PROBLEMS TO SOLVE -
**a.** Answer these questions from the article on the TINY cancer detection device:
(i) What does the acronym TINY stand for?
(ii) In which country was the device field-tested in 2017?
(iii) About how long does TINY take to generate results?
**b.** Transcribe the article on the TINY cancer detection device from "Kaposi sarcoma (KS)" to "officially have AIDS.".
**c.** Pick up the article on the TINY cancer detection device after its last sentence and keep writing.

DOCUMENT EXTRACT -
Its name is an acronym used to convey its size, but researchers at Cornell Engineering and Weill Cornell Medicine are hoping their hand-held cancer detection device’s impact in the developing world is anything but small.
About half the size of a lunch box, the Tiny Isothermal Nucleic acid quantification sYstem (or TINY) has shown promise as a point-of-care detector of Kaposi sarcoma-associated herpesvirus (KSHV) in resource-limited settings such as sub-Saharan Africa. Early testing has resulted in about 94 percent agreement with traditional methods, with results being generated in a matter of hours instead of weeks.
Developed by a team led by David Erickson, the Sibley College Professor of Mechanical Engineering, and Ethel Cesarman, M.D., professor of pathology and laboratory medicine at Weill Cornell Medicine, TINY met its goals in the first round of funding from the National Institutes of Health. The team is planning expanded testing over the next several years.
Results of the team’s field testing of the device in 2017 in Uganda are detailed in the paper, “A Portable Device for Nucleic Acid Quantification Powered by Sunlight, a Flame or Electricity,” published Sept. 11 in Nature Biomedical Engineering. Ryan Snodgrass, doctoral student in the Erickson lab, and Andrea Gardner, researcher technician at Weill Cornell Medicine, are first and second authors.
Kaposi sarcoma (KS) is a cancer that develops in lymph or blood vessels, and usually appears as lesions on the skin, inside of the mouth or internally. There are four types of the disease; epidemic, or AIDS-associated, KS is the most common in sub-Saharan Africa and is AIDS-defining. That means when someone with the HIV virus is diagnosed with KS, they officially have AIDS.
Early detection leads to better outcomes, but that’s not always possible in the developing world, where pathological testing can take one to two weeks. “There’s a problem with being able to diagnose it there,” Erickson said. “A number of things look like KS … and the time it takes for a traditional diagnosis, one to two weeks, makes it tough.”
TINY has shown the ability to generate results in approximately two hours and 30 minutes.

STORED DATA -
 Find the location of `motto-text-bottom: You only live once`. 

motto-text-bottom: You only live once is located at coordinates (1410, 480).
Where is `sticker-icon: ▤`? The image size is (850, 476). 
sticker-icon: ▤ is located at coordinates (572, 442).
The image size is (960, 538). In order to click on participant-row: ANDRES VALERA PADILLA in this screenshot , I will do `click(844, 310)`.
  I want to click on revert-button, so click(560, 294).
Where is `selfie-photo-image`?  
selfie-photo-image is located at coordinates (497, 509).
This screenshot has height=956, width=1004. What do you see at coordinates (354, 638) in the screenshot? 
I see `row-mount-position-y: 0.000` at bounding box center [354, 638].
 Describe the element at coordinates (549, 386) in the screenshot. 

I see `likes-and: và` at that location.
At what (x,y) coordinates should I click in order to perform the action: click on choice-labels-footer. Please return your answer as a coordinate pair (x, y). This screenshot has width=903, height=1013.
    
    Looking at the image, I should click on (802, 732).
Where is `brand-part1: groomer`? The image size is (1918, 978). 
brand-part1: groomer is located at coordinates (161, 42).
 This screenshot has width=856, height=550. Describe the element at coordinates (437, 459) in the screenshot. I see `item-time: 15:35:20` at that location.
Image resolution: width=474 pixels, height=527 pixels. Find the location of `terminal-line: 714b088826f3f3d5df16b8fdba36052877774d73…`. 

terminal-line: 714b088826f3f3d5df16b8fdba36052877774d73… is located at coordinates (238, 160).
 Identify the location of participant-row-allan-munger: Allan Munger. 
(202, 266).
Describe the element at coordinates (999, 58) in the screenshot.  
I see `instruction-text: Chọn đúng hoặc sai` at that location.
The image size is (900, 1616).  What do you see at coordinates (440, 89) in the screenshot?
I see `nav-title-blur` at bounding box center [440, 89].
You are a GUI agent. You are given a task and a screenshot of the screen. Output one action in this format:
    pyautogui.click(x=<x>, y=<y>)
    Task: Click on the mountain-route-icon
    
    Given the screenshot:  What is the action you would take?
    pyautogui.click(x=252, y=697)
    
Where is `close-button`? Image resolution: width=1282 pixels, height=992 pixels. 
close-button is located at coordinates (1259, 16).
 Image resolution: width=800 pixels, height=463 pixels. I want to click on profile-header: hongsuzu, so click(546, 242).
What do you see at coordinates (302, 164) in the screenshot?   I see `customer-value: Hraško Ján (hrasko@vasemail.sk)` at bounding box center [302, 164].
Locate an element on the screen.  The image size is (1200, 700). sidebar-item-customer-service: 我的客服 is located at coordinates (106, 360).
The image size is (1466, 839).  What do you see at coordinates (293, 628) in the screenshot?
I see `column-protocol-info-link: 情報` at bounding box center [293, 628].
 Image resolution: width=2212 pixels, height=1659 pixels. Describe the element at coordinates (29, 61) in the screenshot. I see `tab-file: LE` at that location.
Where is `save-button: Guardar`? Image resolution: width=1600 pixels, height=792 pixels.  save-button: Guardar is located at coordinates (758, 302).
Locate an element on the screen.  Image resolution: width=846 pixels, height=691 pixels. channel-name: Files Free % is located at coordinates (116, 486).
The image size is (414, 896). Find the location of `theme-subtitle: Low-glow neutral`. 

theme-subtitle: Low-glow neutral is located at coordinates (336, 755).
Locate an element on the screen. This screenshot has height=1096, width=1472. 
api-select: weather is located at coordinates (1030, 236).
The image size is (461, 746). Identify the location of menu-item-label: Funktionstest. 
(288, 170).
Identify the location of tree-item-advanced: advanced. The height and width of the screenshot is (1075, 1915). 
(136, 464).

OUTPUTS BY TASK -
**a.**
(i) Tiny Isothermal Nucleic acid quantification sYstem
(ii) Uganda
(iii) Approximately two hours and 30 minutes

**b.**
Kaposi sarcoma (KS) is a cancer that develops in lymph or blood vessels, and usually appears as lesions on the skin, inside of the mouth or internally. There are four types of the disease; epidemic, or AIDS-associated, KS is the most common in sub-Saharan Africa and is AIDS-defining. That means when someone with the HIV virus is diagnosed with KS, they officially have AIDS.

**c.**
Now in its third generation, TINY performs loop-mediated isothermal amplification (LAMP) for nucleic acid quantification. That requires heating the sample to 154 degrees, which necessitates a power source.
One of the main benefits of TINY: It can collect and store heat generated from electricity, the sun or even a Bunsen burner, and will function even during temporary power disruption, of which three occurred during testing in Uganda. TINY’s power flexibility is important because in many sub-Saharan African countries healthcare facilities lack access to reliable electricity.
For the study, Erickson’s team collected biopsy samples from 71 patients in Uganda suspected of having KS and tested the samples with TINY as well as via quantitative polymerase chain reaction (qPCR), the current standard for nucleic acid quantification. Agreement between TINY and qPCR was 94 percent (67 of 71), and the team showed that all disagreement stemmed from assay limitations and not TINY capability.
Not only can TINY be carried to remote locations for point-of-care use, it could also be valuable in clinics and hospitals where electric power can be unreliable. “Both applications can enable nucleic acid diagnostics to reach more of the population in [low- and middle-income countries],” the group concluded in its report.
“As a pathologist who knows how difficult it can sometimes be to diagnose KS,” Cesarman said, “it is very exciting to collaborate with engineers that invented a brilliant new device that makes it so easy to support or discard a diagnosis of KS in less than three hours from the time a biopsy is taken.”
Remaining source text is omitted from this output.